Climate Colonialism
The ‘Climate Change Dictionary’ is all about the buzzwords in the global politics of climate change, and climate colonialism is making all the waves recently. The concept of climate colonialism has become increasingly prevalent in international discussions, with the media reporting a heated debate over compensation for climate damages at the Bonn Climate Change Conference in June 2022. Moreover, the 2022 IPCC report has also included the term ‘colonialism’ for the first time, signalling its recognition of the issue. In the modern context, climate colonialism often refers to the exploitation of resources of the Global South by Global North nations for their green agendas.

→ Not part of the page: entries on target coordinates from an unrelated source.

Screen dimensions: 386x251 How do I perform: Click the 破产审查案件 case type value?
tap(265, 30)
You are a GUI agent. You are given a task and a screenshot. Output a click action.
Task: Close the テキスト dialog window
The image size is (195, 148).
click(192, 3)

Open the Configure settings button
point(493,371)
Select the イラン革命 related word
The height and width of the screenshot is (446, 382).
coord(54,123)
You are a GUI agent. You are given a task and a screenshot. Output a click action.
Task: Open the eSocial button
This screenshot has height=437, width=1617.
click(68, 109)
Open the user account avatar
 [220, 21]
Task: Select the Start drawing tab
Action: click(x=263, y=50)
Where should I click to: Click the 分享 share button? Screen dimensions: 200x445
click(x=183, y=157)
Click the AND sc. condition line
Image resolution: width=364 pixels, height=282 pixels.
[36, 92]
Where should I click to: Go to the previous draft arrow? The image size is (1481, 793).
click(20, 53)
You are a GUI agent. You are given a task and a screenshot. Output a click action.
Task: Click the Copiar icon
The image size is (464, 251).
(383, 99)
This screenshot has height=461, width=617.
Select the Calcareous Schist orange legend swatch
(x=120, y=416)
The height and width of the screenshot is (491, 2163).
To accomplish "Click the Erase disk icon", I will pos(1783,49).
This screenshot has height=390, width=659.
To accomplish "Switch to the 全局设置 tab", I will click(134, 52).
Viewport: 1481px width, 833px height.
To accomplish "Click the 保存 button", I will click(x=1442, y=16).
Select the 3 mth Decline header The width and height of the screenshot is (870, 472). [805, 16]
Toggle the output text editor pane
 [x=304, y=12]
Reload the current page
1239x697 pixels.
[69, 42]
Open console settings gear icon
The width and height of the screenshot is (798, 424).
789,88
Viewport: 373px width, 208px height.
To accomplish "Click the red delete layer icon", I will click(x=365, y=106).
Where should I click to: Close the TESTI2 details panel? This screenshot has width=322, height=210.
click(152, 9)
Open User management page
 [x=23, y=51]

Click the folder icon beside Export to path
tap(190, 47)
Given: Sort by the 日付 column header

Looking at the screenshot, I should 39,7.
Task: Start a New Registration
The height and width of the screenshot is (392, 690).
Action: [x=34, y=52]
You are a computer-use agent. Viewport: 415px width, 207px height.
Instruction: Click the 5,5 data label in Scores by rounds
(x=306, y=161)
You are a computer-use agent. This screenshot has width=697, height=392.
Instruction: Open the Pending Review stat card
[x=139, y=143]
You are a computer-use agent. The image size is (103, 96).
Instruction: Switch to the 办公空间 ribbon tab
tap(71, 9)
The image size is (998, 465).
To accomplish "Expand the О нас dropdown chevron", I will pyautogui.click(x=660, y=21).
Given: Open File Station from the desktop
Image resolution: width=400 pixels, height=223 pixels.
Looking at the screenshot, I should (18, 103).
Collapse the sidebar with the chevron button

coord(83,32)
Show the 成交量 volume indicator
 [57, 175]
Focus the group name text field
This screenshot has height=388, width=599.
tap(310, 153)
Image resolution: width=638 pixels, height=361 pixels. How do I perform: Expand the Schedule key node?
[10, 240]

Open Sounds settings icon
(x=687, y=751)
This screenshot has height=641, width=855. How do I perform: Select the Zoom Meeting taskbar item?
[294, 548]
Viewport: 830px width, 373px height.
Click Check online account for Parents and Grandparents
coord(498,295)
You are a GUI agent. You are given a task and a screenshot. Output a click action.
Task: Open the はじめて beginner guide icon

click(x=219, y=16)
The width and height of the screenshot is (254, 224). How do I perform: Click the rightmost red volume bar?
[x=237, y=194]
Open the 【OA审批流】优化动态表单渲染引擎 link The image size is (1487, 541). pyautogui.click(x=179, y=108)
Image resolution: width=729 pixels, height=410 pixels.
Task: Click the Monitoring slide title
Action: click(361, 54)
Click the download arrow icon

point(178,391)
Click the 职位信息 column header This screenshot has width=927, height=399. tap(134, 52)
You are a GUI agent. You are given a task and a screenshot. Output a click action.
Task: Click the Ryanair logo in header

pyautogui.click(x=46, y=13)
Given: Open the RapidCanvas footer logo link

Although the current era is being described as “Anthropocene” — ‘anthropo’ for human and ‘cene’ for new — highlighting how human activities dominate the Earth’s land, atmosphere and oceans, significantly impacting its climate and natural ecosystems, yet some scholars say that the term assumes that the climate crisis has been caused by universal human nature, rather than the actions of a minority of colonialists, capitalists and patriarchs. This term, in effect, denies the history of people who have been exploited by them for centuries. Instead of treating the Earth like a precious entity that gives us life, Western colonial legacies operate within a paradigm that assumes that they can extract its natural resources as much as they want, and the Earth will regenerate itself.
Moreover, many Global North-backed projects for afforestation and reforestation, for example, have been revealed to involve human rights abuses, land grabs and violence in Africa, Latin America and Indonesia. They include removing communities from their homes and having so-called “green police” shoot people who enter the forests they had lived in for generations.
The Norwegian company Green Resources’ afforestation project for carbon offsetting in Mozambique, for instance, barred local communities from accessing water resources, rivers and roads. It even walked back on its promises to create job opportunities and build infrastructure for locals after having indigenous leaders sign contracts to lease their land, knowing they did not fully understand the terms.
All the while, rich nations’ campaigns to switch to electric vehicles and smartphones drove up demand for cobalt, a metallic element usually sourced from countries in the Global South. In 2019, a group of Congolese families sued Apple, Google, Dell, Microsoft and Tesla for aiding the death and injury of their children working in cobalt mines. The plaintiffs argued that these companies had been aware of child labour in the supply chain. When countries are switching to renewable energy, indigenous communities in the Global North suffer as well. Marginalised communities living in the Global North are like a pocket of the Global South in the Global North, as they aren’t benefiting from the fossil fuels extracted from or buried in their land. They shouldn’t be bearing the burden from the Global North.